- **DIRECTIONS FOR THIS TASK**: Word for word, copy the line containing "Where should I" and every line after it in the records below, leaving pictures out.

- **INPUT RECORDS**:

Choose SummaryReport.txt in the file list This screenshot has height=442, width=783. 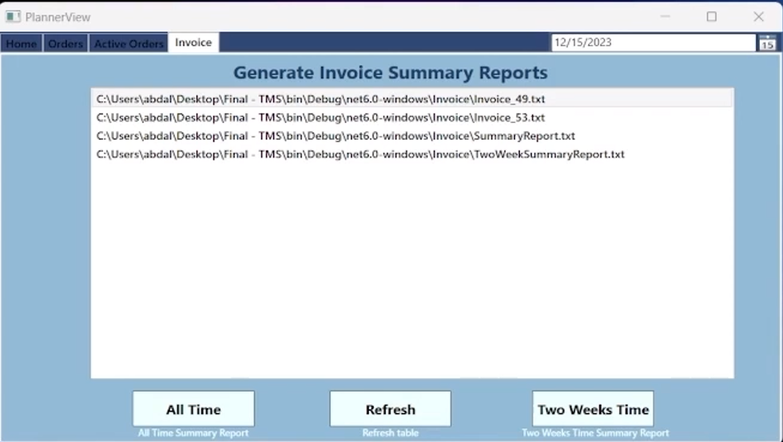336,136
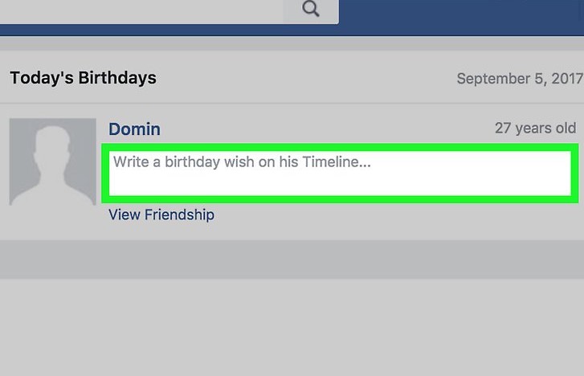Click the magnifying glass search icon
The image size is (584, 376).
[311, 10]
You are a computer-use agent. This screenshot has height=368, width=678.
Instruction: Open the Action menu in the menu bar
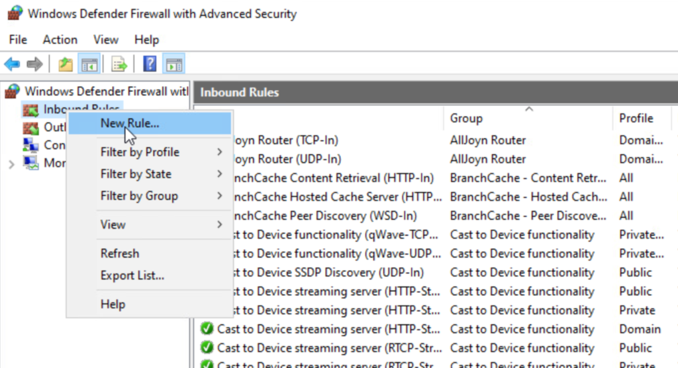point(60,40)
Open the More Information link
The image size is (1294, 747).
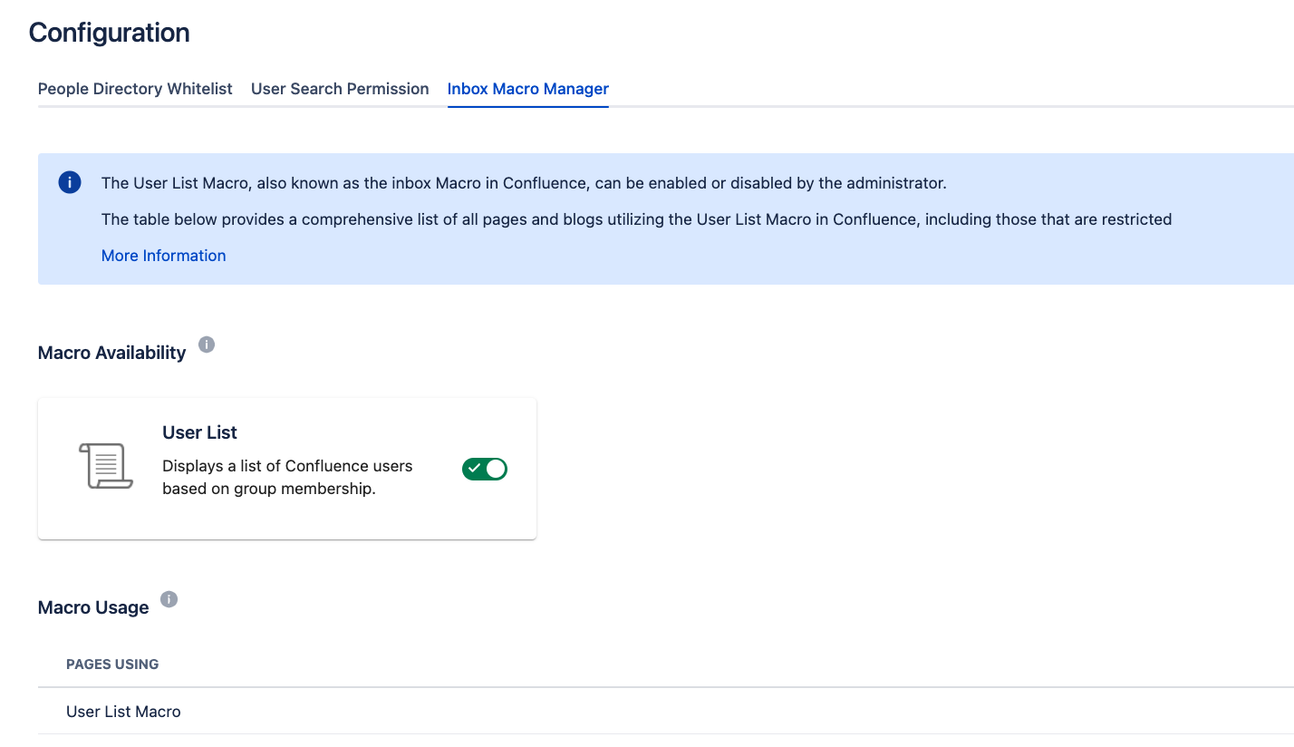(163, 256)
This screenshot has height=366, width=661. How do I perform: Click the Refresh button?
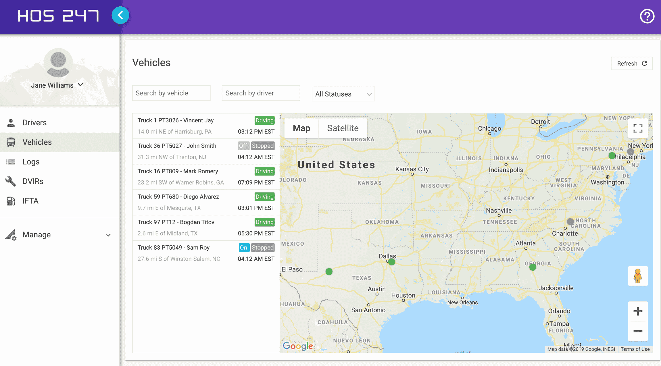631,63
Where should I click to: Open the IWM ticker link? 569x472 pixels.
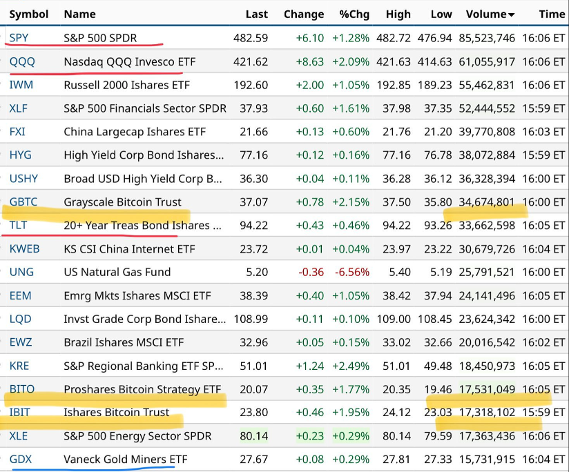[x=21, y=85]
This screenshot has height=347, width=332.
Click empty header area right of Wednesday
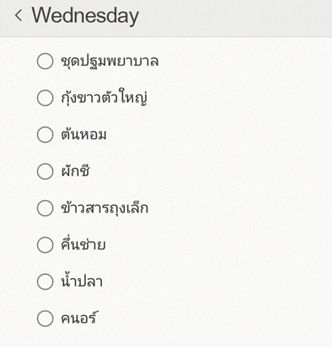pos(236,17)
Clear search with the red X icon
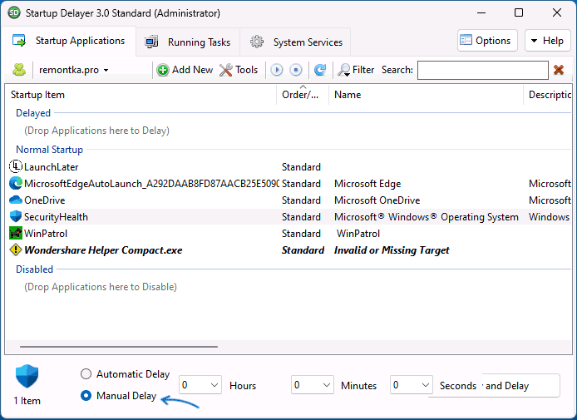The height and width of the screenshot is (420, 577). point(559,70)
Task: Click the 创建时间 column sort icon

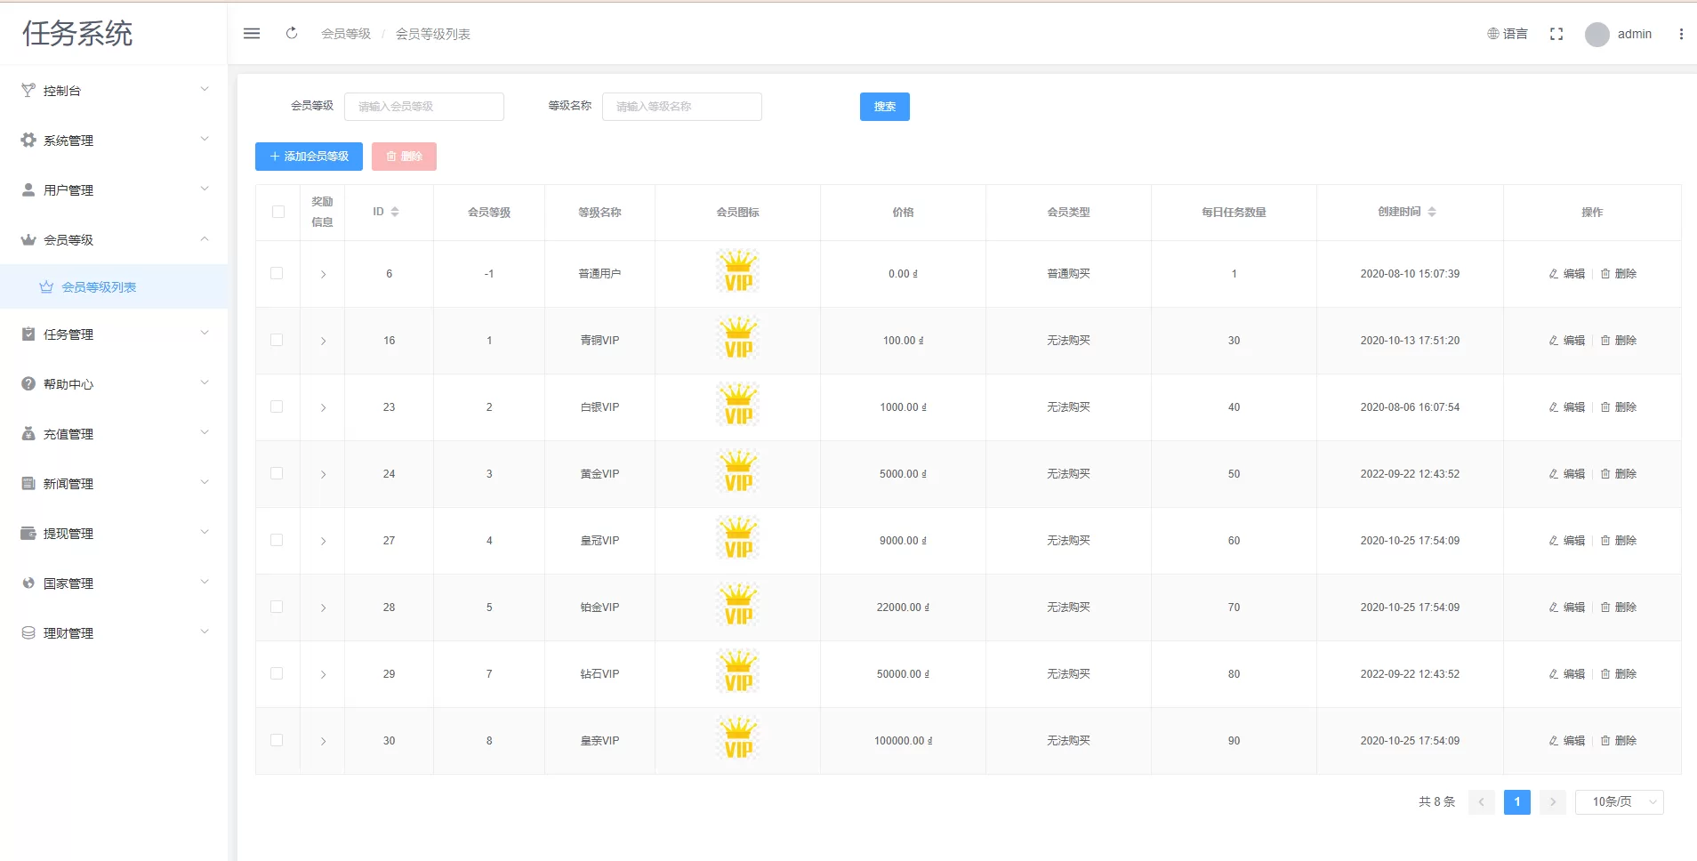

- **EXERCISE ANSWER**:
Where should I click to: Open the IWM ticker link? 569x472 pixels.
[x=21, y=85]
This screenshot has height=347, width=332.
Click empty header area right of Wednesday
pos(236,17)
Clear search with the red X icon
The height and width of the screenshot is (420, 577). point(559,70)
Task: Click the 创建时间 column sort icon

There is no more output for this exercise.